*OBJECTIVE*
Report every line in the listing below that contains the word "icon". Case counts.

**** MATERIAL SUPPLIED

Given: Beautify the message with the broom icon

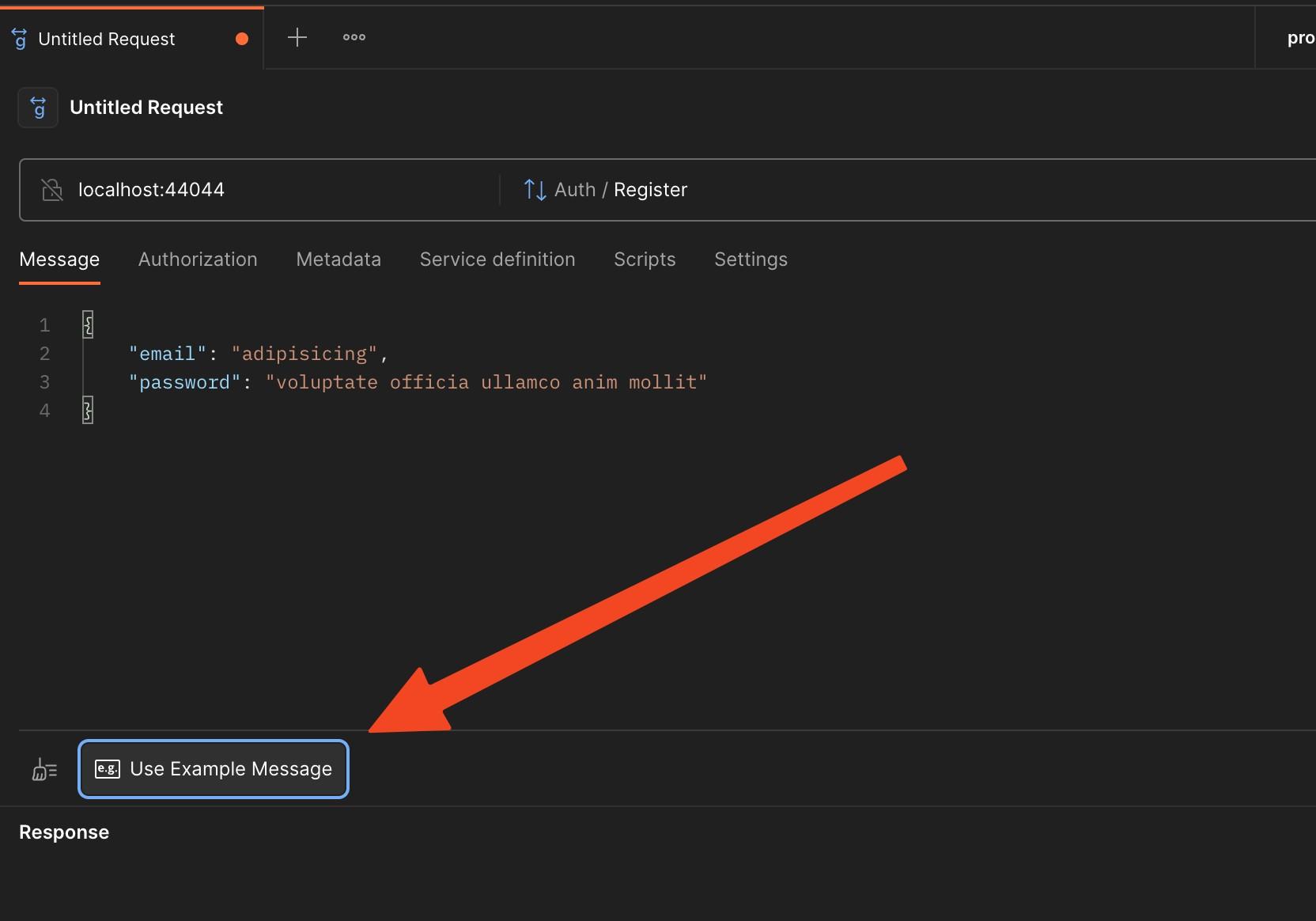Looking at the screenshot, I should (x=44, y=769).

********
**** MATERIAL SUPPLIED

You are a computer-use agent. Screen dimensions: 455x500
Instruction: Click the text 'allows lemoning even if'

********
**** MATERIAL SUPPLIED

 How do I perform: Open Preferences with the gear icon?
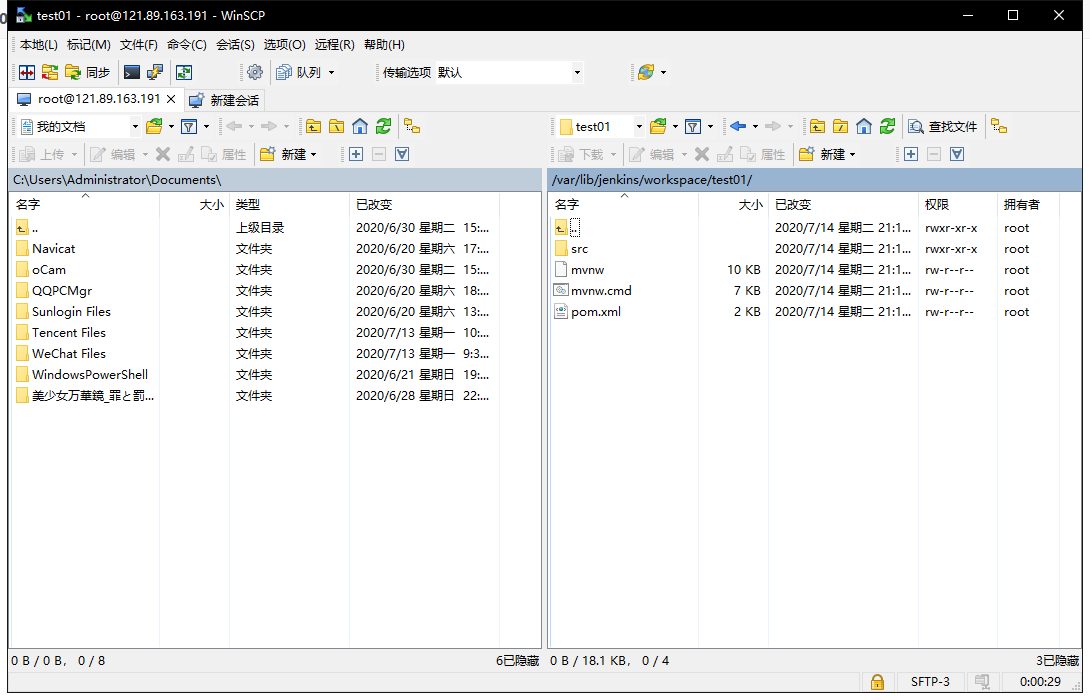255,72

********

*TASK SOLUTION*
Given: Beautify the message with the broom icon
 How do I perform: Open Preferences with the gear icon?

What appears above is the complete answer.